The data:
○ ○ ○ ○ ○ ○ ○

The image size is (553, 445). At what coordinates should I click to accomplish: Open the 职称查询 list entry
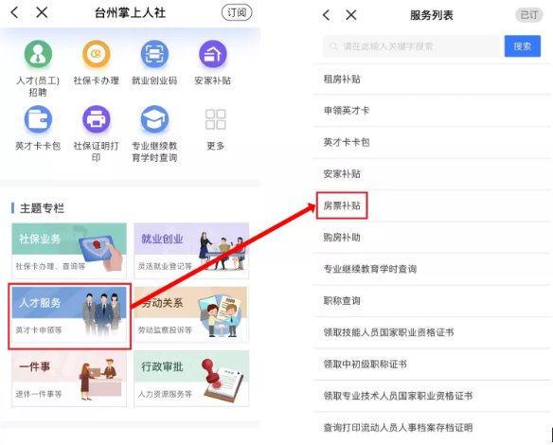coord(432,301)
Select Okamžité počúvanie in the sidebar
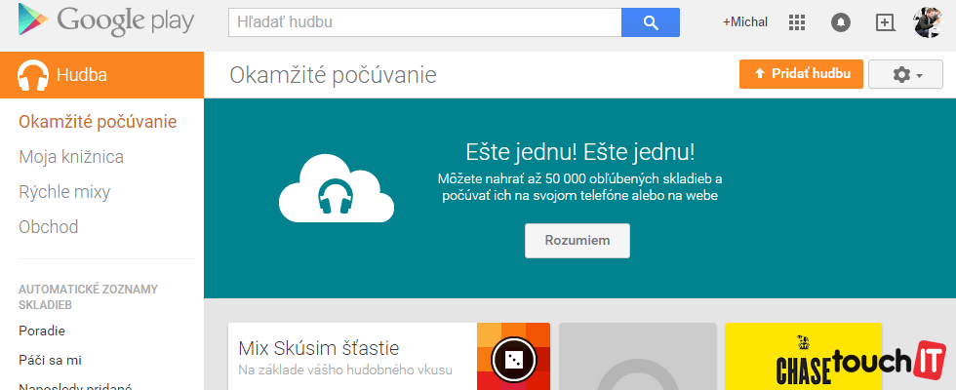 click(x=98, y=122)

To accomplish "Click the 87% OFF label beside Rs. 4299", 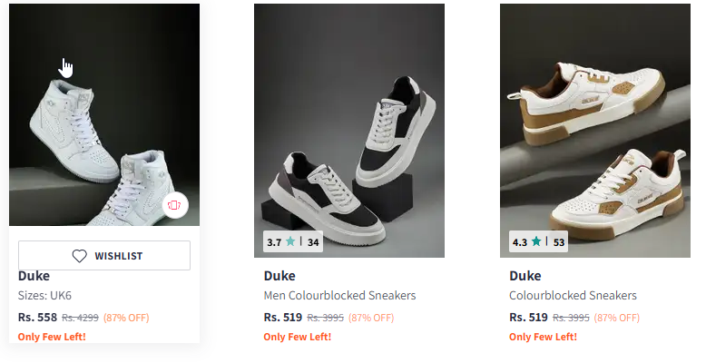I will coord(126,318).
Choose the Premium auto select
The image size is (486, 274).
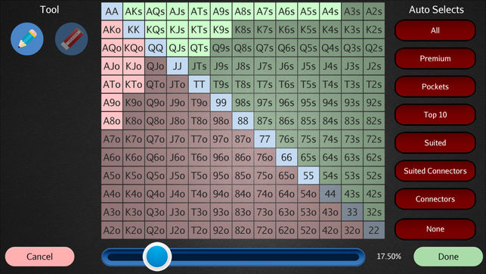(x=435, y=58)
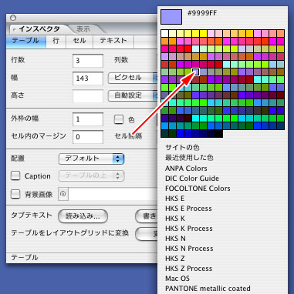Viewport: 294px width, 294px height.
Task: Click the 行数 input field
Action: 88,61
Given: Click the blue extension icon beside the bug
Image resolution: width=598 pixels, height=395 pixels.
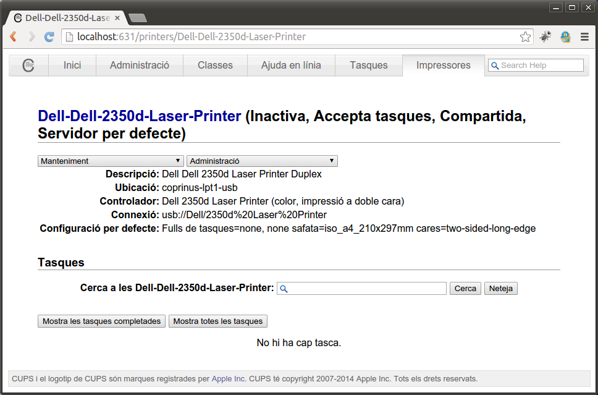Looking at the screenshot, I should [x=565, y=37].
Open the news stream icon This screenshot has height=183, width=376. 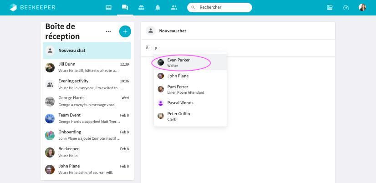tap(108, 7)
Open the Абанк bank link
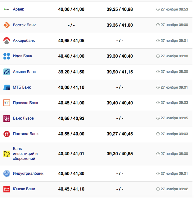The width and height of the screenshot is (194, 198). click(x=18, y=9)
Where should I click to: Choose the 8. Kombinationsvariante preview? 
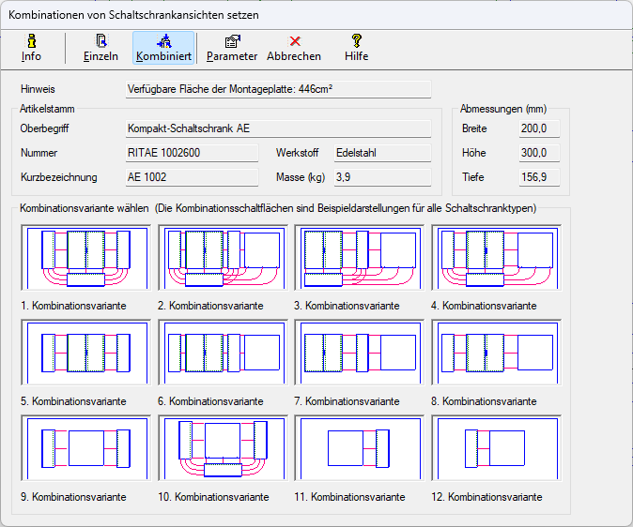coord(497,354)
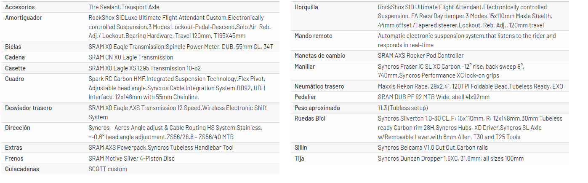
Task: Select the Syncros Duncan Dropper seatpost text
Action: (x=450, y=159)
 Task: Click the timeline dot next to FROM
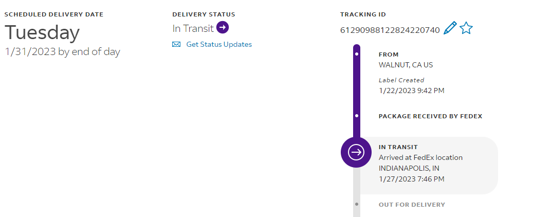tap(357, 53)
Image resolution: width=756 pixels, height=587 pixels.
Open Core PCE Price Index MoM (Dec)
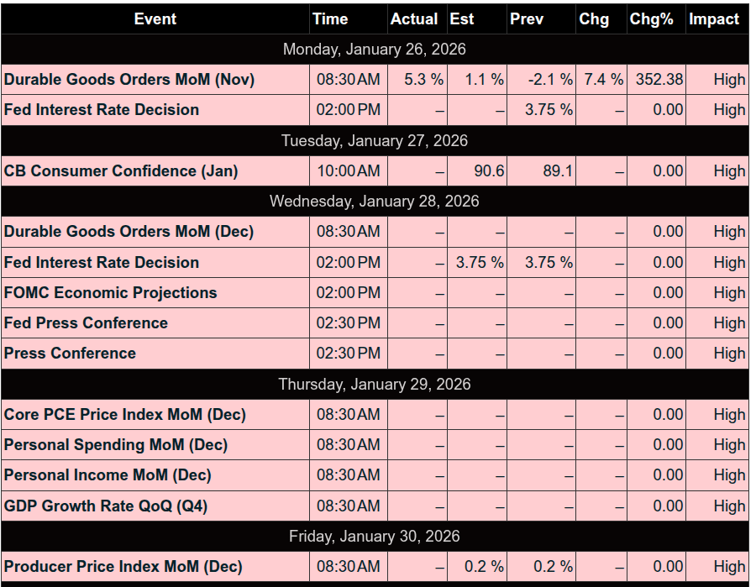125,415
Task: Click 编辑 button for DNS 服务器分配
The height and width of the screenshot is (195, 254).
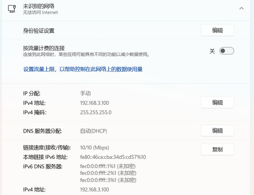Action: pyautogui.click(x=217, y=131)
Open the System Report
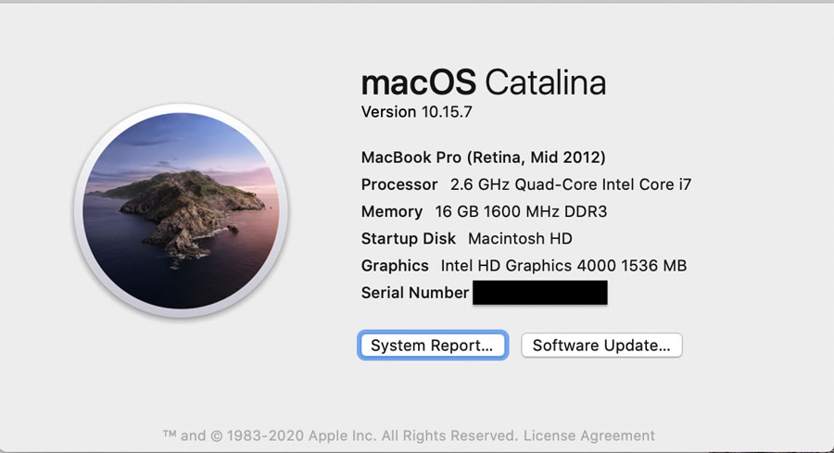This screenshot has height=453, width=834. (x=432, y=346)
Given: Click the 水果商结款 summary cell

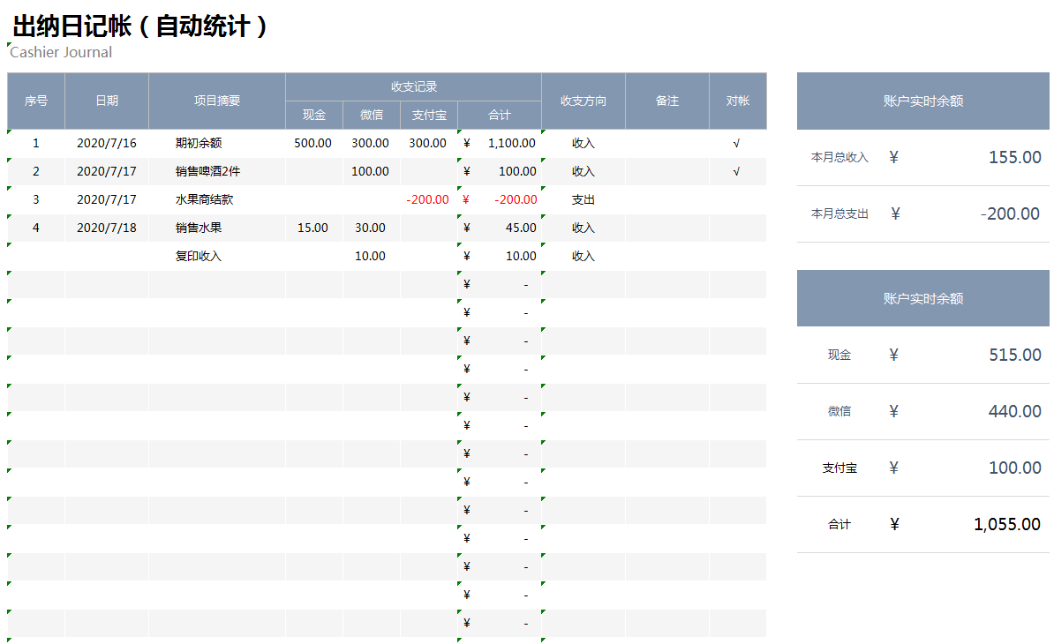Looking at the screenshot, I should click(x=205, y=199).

○ ○ ○ ○ ○ ○ ○

What to do:
Output each line of the listing above, word for word, from the one holding "Task: Click the timeline dot next to FROM" through the last line, both included; omit the pictures.

Your response:
 Task: Click the timeline dot next to FROM
tap(357, 53)
Image resolution: width=756 pixels, height=587 pixels.
Open Core PCE Price Index MoM (Dec)
125,415
Task: Click 编辑 button for DNS 服务器分配
The height and width of the screenshot is (195, 254).
Action: pyautogui.click(x=217, y=131)
Open the System Report
This screenshot has height=453, width=834. (x=432, y=346)
Given: Click the 水果商结款 summary cell

Looking at the screenshot, I should click(x=205, y=199).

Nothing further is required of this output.